Rimase e resta forte in Parlamento l’opposizione alla candidatura di un uomo forte. Forse per la terribile esperienza della dittatura fascista si è sempre evitato di eleggere per 7 anni un presidente della Repubblica dalle caratteristiche politiche e dal temperamento troppo decisi. Oscar Luigi Scalfaro e Giorgio Napolitano sono stati due eccezioni che hanno confermato la regola: quando furono eletti al Quirinale non erano figure di primo piano della Dc e del Pds. Successivamente, però, assunsero un ruolo di forte protagonismo politico. Per molti avrebbero perfino oltrepassato i confini istituzionali delle competenze da presidente della Repubblica. Tuttavia si trovarono davanti alla eccezionalità di avvenimenti dirompenti come Tangentopoli (Scalfaro) e la crisi internazionale del debito sovrano scoppiata in modo drammatico in Italia (Napolitano). I giornali ribattezzarono Napolitano “re Giorgio” per sottolineare l’espansione dei suoi poteri. In questi due casi si può dire: l’”abito fa il monaco”.
A febbraio, invece, potrebbe diventare capo dello Stato un uomo forte in Italia e a livello internazionale: Mario Draghi, presidente del Consiglio, ex presidente della Bce (Banca centrale europea). Molti, sia nel centro-destra e sia nel centro-sinistra, si sono spinti a candidarlo al Quirinale con mesi di anticipo. Non era mai successo: nessun presidente del Consiglio in carica era mai stato candidato a capo dello Stato.
La distinzione tra le due figure istituzionali è netta: il presidente del Consiglio guida il governo ed è titolare del potere esecutivo mentre il capo dello Stato rappresenta l’unità nazionale ed è il garante della Costituzione. Eppure Giancarlo Giorgetti, vice segretario della Lega e ministro dello Sviluppo economico, non solo ha candidato Draghi al Quirinale ma addirittura ha ipotizzato per lui «un semipresidenzialismo de facto, in cui il presidente della Repubblica allarga le sue funzioni approfittando di una politica debole».

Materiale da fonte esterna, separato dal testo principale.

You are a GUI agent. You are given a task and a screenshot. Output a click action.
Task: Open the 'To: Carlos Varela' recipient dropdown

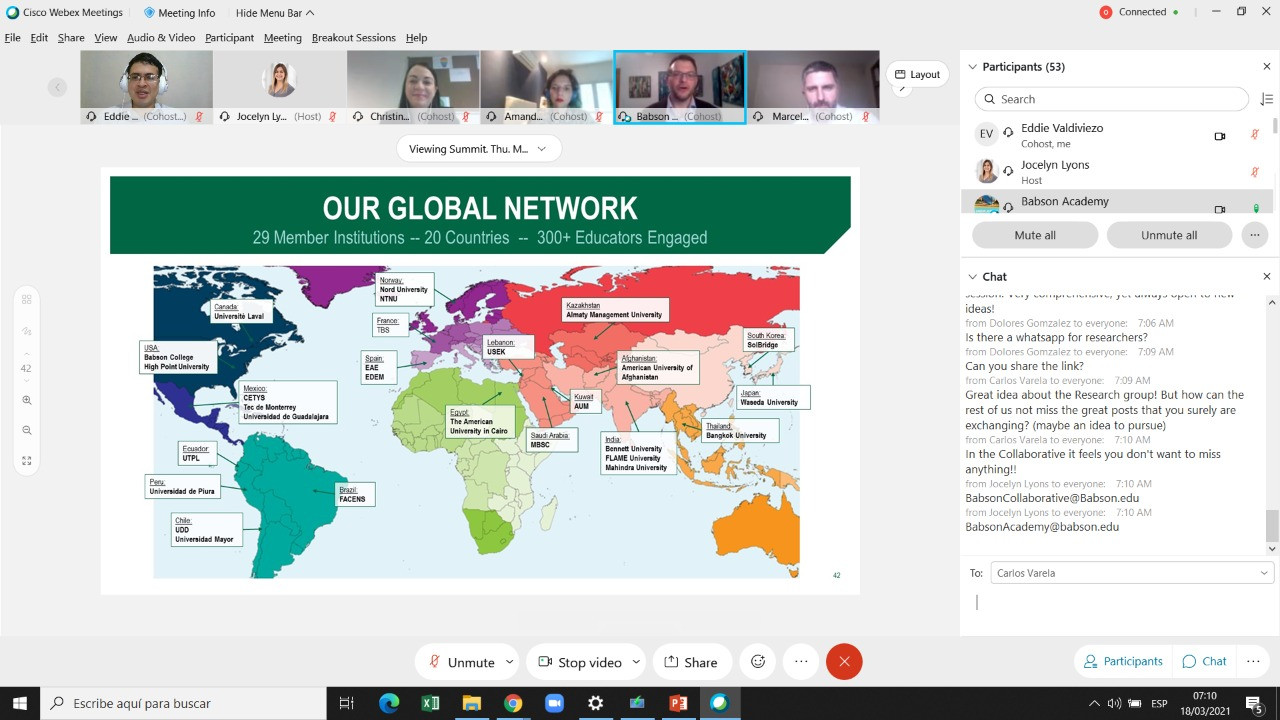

In molti ci credono. Ci crede Maria Serena Cappello, la moglie di Draghi, anche se non è molto entusiasta. Antonio Proietti, il barista che prepara aperitivi al presidente del Consiglio nella caffetteria accanto la casa di Draghi, ha svelato il segreto a “Un giorno da pecora”. Al programma di Rai Radio1 ha rivelato: Maria Serena Cappello «mi ha detto che sì, sicuramente suo marito farà il presidente della Repubblica. Me lo ha detto un po’ sconsolata, perché saranno molto impegnati».

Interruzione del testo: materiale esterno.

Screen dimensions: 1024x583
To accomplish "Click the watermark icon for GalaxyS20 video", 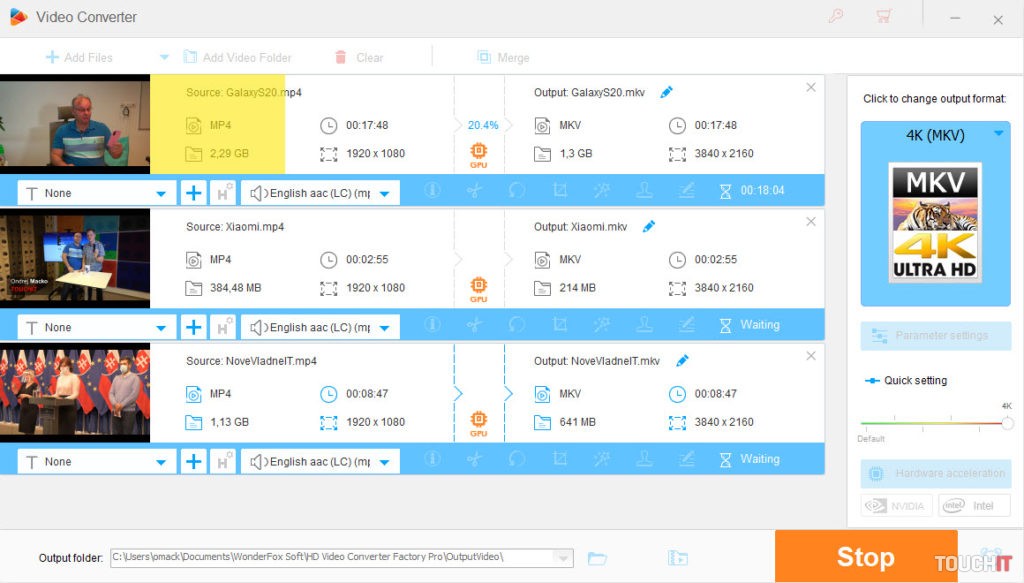I will point(645,190).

Draghi, invece, non si pronuncia. Ai giornalisti che lo bersagliano di domande subito dopo il suo incontro a Parigi con Emmanuel Macron, si è limitato a dire: «Io al Quirinale? Guardi, le dico soltanto che non ho mai bevuto spritz all’Aperol, non mi piace proprio. L’ho sempre preso al Campari».

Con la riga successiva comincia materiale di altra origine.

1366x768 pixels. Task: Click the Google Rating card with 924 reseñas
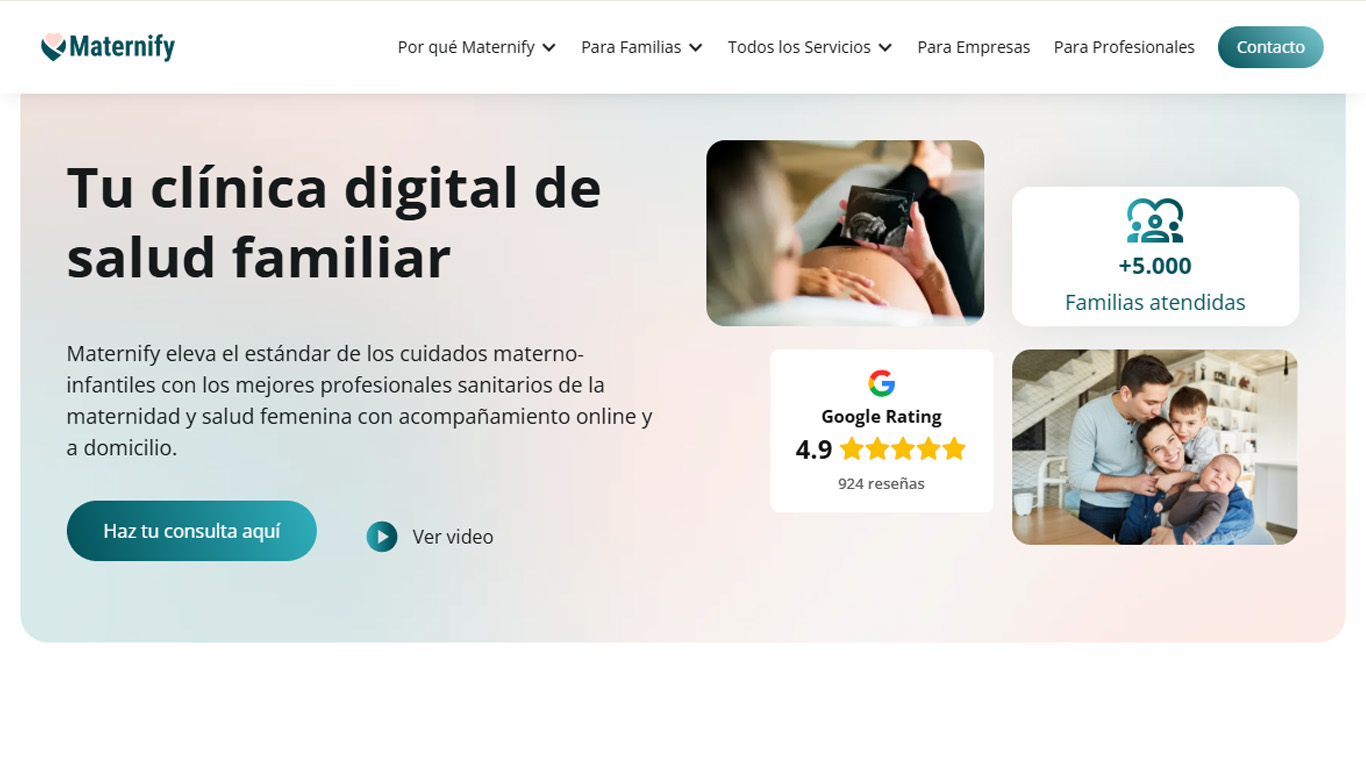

In sintesi: ogni ipotesi è possibile. Tuttavia non è così semplice l’elezione di Draghi a presidente della Repubblica. Soprattutto per due motivi: 1) si è impegnato con la commissione europea a realizzare il Pnrr (Piano nazionale di ripresa e di resilienza) al quale Bruxelles ha condizionato l’erogazione all’Italia di 200 miliardi di fondi; 2) se venisse eletto ci sarebbe una crisi di governo e, probabilmente, il voto politico anticipato. In questo caso la gran parte dei deputati e senatori, soprattutto iscritti o ex aderenti al M5S, non verrebbero rieletti. Di qui una larga e trasversale opposizione in Parlamento al passaggio di Draghi da Palazzo Chigi al Quirinale. I “franchi tiratori” non hanno smobilitato.